Leng Jie estaba igualmente desconcertada. ¿No debería esta situación ser manejada por las oficinas gubernamentales en la capital? ¿Por qué se había movilizado a la Guardia Imperial apostada en el palacio? ¿Sabía el Emperador que el Príncipe Ying estaba allí? Involuntariamente, dirigió su mirada hacia Xiao Shiyu y se encontró con la mirada esperanzada de Shiyu.
La persona arrodillada en el suelo finalmente se dio cuenta de que algo andaba mal. Levantó la vista bruscamente y casi se le cae la mandíbula. Con los ojos muy abiertos, señaló la Espada de Filo Verde que rodeaba el cuello de su Gran Protector y balbuceó:
"¿Qué, qué, qué está pasando?"
En ese momento, como para confirmar la veracidad de la información del hombre flaco, el ensordecedor sonido de cascos de caballos y pasos rítmicos provino de todas direcciones, rodeando rápidamente todo Qunyinglou.
Los hombres de negro, cuidadosamente dispuestos en sus respectivos puestos importantes, irrumpieron repentinamente en la entrada del Pabellón de los Héroes como moscas sin cabeza. Cada uno miraba con expectación al Gran Protector de Leng Jie, exigiendo instrucciones. Su Gran Protector solo podía observar impotente. El grupo de hombres de negro de la Secta de la Túnica Verde, sin un líder definido, se sumió en el caos. Quienes custodiaban los tejados, presintiendo el descontento, ya se habían escabullido discretamente.
Leng Jie tampoco quería reunirse con la Guardia Imperial; ¿quién sabía si Ying podría estar dentro?
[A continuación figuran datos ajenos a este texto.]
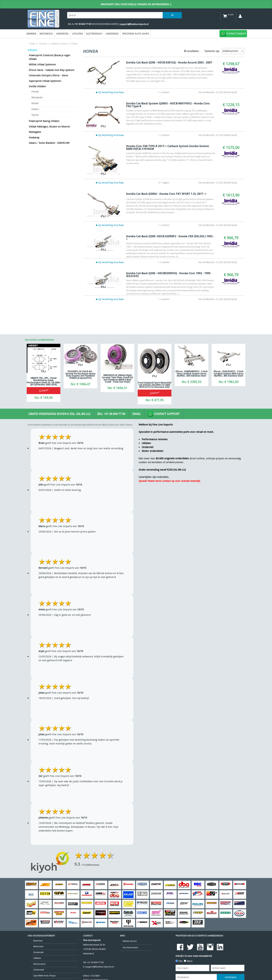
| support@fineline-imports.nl (133, 24)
Al ver que la Guardia Imperial había llegado, confiaba en que Xiao Shiyu podría encargarse de todo lo que sucediera. Al ver que era el momento oportuno, le susurró a Xiao Shiyu: «Xiao Shiyu, te dejo el resto a ti. Iré primero con Duanmu». Sin más dilación, le entregó la espada y al anciano a Shiyu, luego se dio la vuelta y aplicó acupresión al hombre vestido de negro que llevaba a Duanmu. Tomando a Duanmu de su espalda, reunió fuerzas y saltó al tejado.
¿De verdad lo abandonó en ese momento y se fue con Duanmu? Shi Yu la miró fijamente mientras se alejaba. Una furia indescriptible surgió de repente en su corazón, y sus ojos brillaron con una mirada sedienta de sangre. La espada Qingfeng que sostenía en la mano cortó involuntariamente el cuello del anciano, y al instante, un chorro de sangre caliente brotó, salpicándolo por completo.
Cuando Ying aterrizó en la entrada del Pabellón de los Héroes, presenció esta escena. ¡Los ojos del niño eran aterradores! Quedó atónito por un instante. Entonces oyó a alguien gritar: «¡El príncipe Ying ha matado al Gran Protector!».